Can you guess? As you mentally scroll through the day all the sweet foods come to mind: cookies, candy, desserts and soft drinks. But the answer lies much deeper. Sugar is in almost every manufactured food product. If you were to look in your cupboard or fridge right now you would be surprised by the places sugar in one form or another would show up. Here are just a few examples: mayo, relish, soy sauce and even canned vegetable soup! It is found in nearly all we eat.
It is believed that the average North American eats/drinks an average of 5 pounds of sugar a month which works out to 60 lbs of sugar a year!
The recommended amount of sugar we consume should be limited to 6 to 12 tsp a day. This limited amount of sugar seems impossible to adhere to given the amount of sugar in all the foods available to us. Here are several examples of food and beverages which show just how fast the sugar adds up in a day.
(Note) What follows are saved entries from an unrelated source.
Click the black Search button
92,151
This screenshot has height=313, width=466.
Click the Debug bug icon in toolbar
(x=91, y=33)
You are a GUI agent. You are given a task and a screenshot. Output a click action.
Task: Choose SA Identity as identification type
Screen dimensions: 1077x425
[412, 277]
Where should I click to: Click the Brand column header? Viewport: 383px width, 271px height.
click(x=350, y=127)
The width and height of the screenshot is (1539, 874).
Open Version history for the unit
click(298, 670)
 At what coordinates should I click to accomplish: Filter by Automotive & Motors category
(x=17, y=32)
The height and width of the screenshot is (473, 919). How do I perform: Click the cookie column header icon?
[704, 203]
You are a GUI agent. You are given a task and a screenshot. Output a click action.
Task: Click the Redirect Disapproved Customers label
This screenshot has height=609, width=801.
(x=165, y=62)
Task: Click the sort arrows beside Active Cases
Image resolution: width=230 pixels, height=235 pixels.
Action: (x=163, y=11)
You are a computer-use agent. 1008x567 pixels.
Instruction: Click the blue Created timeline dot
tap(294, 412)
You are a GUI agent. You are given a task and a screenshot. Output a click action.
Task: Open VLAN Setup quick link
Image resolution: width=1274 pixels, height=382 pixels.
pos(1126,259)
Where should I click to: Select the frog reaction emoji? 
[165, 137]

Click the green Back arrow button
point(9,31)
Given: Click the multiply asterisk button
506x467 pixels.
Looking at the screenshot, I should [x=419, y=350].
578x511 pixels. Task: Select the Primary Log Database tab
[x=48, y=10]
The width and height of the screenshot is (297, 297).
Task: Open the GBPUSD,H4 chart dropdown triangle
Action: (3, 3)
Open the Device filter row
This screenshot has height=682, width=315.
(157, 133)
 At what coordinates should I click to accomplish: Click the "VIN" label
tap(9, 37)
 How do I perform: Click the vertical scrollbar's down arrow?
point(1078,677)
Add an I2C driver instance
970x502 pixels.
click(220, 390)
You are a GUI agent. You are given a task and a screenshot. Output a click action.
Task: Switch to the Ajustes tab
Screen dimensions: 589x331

Fruit flavoured yogurt ¾ cup has 5 teaspoons of sugar.
Popular children’s cereals: 1 cup contains 2 to 5 teaspoons of sugar.
Two sandwich cookies (2 biscuits with a filling) are 3 to 5 teaspoons. The low fat version of the same cookies has the same amount of sugar.
Soft drinks such as colas have 10 teaspoons of sugar – basically your whole day’s allotment of sugar! Fruit flavored sweetened carbonated beverages that look so healthy contain anywhere from 7 to 11 tsp. of sugar depending how large they are.
To fully realize the effect of the amount of sugar you eat in a day try this experiment. You will need a colored plate or napkin, a teaspoon and sugar. Let’s say that for lunch you had a deli sandwich: 2 whole grain pieces of bread, 2 pieces of deli meat, mayonnaise and mustard, tomatoes, cucumber and lettuce. Also included in your lunch bag is a ¾ cup container of strawberry yogurt and to top it off there are 2 sandwich style cookies (like Oreo’s, Maple Creams etc). To drink you have a glass of Mango Madness Juice Drink. It sounds pretty healthy especially compared to grabbing fast food fare. Let’s tally up the sugar amount. We know that one teaspoon equals 4 grams of sugar. A piece of whole grain bread is 4 grams of sugar so two pieces is 8 grams of sugar. Spoon 2 teaspoons onto your plate (or napkin). If we had decided to put relish and ketchup on your sandwich it would have been an extra 1 ½ teaspoons but we chose veggies instead. The yogurt has 5 teaspoons of sugar so go ahead and spoon out 5 teaspoons of sugar onto your plate. The 2 cookies are 3 to 5 teaspoons of sugar so spoon out 4 teaspoons of sugar onto your plate. The Mango Madness Juice drink has 27 grams of sugar for 8 oz. which is 6 ¾ teaspoons of sugar. Some of it will be natural sugars from the fruit so to compensate just add 4 teaspoons of sugar to your pile. Just look at the pile of sugar you consumed in just one lunch! Can you imagine sitting down to that plate of sugar and eating it? Can you imagine how much this pile increases on special occasions like Thanksgiving or Christmas?
Sugar comes in many forms on package food labels. Here are just a few of the more common names you will come across: white sugar (often known as table sugar or sucrose), cane sugar, brown sugar, high fructose corn syrup, honey and maple syrup. The least processed sugars are the best for you. Honey and Maple Syrup are the most natural. But since they are still sugar, it is important to limit them in your daily diet.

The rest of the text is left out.